O POVO – De acordo com levantamento recém-divulgado pelo Observatório de Mortes e Violências, você fala com o jornal de um estado número um nos crimes contra a população LGBTQIAPN no Brasil. Consegue sintetizar o porquê de, apesar de toda visibilidade (temos a maior Parada do Orgulho do mundo) e até de alguma legislação, seguirmos sendo o país que mais mata pessoas que fogem a um padrão de corpo e sexualidade heteronormativo? O que a Justiça, em diferentes setores públicos, ainda precisa e deve fazer visando à garantia de Direitos Humanos?

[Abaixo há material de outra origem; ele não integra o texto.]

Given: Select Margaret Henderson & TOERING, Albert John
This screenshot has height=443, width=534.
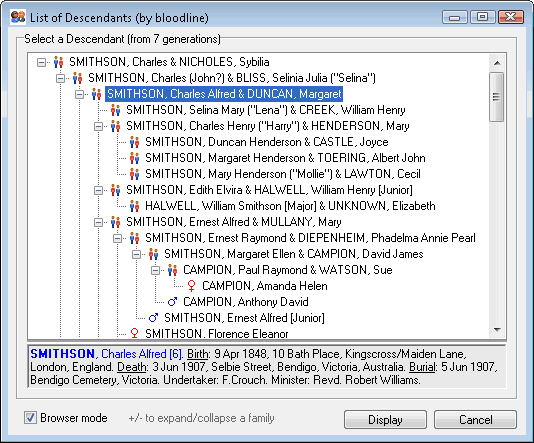Looking at the screenshot, I should point(285,158).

Renan – Esse desafio da violência ainda é muito presente e talvez seja o principal do Brasil. A gente é uma sociedade muito estratificada e violenta contra grupos vulnerabilizados. Temos um desafio muito grande: formular políticas públicas para prevenir a violência. Antes de tudo, pensar iniciativas no campo da cultura e da educação que promovam a diversidade e os direitos humanos desde a escola para que possamos sensibilizar as pessoas. E, de outro lado, além da prevenção – algo a ser feito antes de a violência acontecer – a gente precisa ter medidas de justiça e reparação. Não podemos ter um cenário de impunidade como o que nós temos hoje. É preciso ter um treinamento de policiais, de membros da Justiça, da Defensoria Pública, do Ministério Público, da Magistratura, para que a gente tenha uma realidade diferente na aplicação dessas medidas de proteção à comunidade LGBTI. Nós temos avançado: em 2019, o STF criminaliza a lgbtfobia, mas demora muito tempo para isso se enraizar mesmo institucionalmente no nosso sistema de polícia e no sistema de justiça. Esse é o grande desafio hoje, que é remover esses obstáculos culturais para termos mais apuração e responsabilização.

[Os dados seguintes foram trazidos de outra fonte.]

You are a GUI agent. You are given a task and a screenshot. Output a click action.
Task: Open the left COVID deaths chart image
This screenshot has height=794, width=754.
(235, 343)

OP – Quero terminar com uma provocação. Quando soube, homem gay que sou, de sua existência, minha primeira reação foi "mais um gay branco padrão de condição social privilegiada – namorando certamente um quase gêmeo, como manda o padrão gay – conseguindo espaço de fala". No entanto, você é coordenador adjunto de um núcleo trans na universidade em que atua e é hoje considerado uma referência acadêmica plural. Quais os caminhos para sairmos de uma sociedade isolada por dores e egoísmos tornando nossa existência minimamente coletiva e política?
Renan – Essa é uma excelente questão para pensarmos os marcadores sociais que nos caracterizam. Cada pessoa fala, de fato, de um lugar. Meu trabalho e a minha elaboração no debate público são marcadas pelas condições de um homem gay branco cisgênero vivendo em São Paulo, de classe média, professor universitário. Agora é preciso que a gente amplie nosso exercício de diálogo e de construção de alianças para além desses lugares específicos em que estamos. A gente tem que fazer um esforço intencional nesse sentido. Esse meu último livro ("Novas fronteiras das histórias LGBTI no Brasil" – Editora Elefante, 2023) faz justamente esse esforço de mapeamento de histórias e memórias LGBTI por todo o Brasil convidando gente e produzindo estudos em Rondônia, no Amazonas, no Pantanal, em Campina Grande. Organizei com Paulo Souto Maior, colega da Federal do Rio Grande do Norte para justamente descentrar as narrativas para trazer pessoas trans, lésbicas negras, outros atores e sujeitos que têm muito a dizer e que, muitas vezes, não furam uma bolha do mercado editorial centrado no eixo São Paulo-Rio. São esforços como esses que estou dando exemplo que podem fazer esse debate ganhar mais corpo, mais projeção em torno das diferentes identidades para entender o Brasil de uma maneira muito mais complexa do que a gente imagina. E ainda bem que têm acontecido movimento que tem questionado e exigido essa abertura de perspectivas!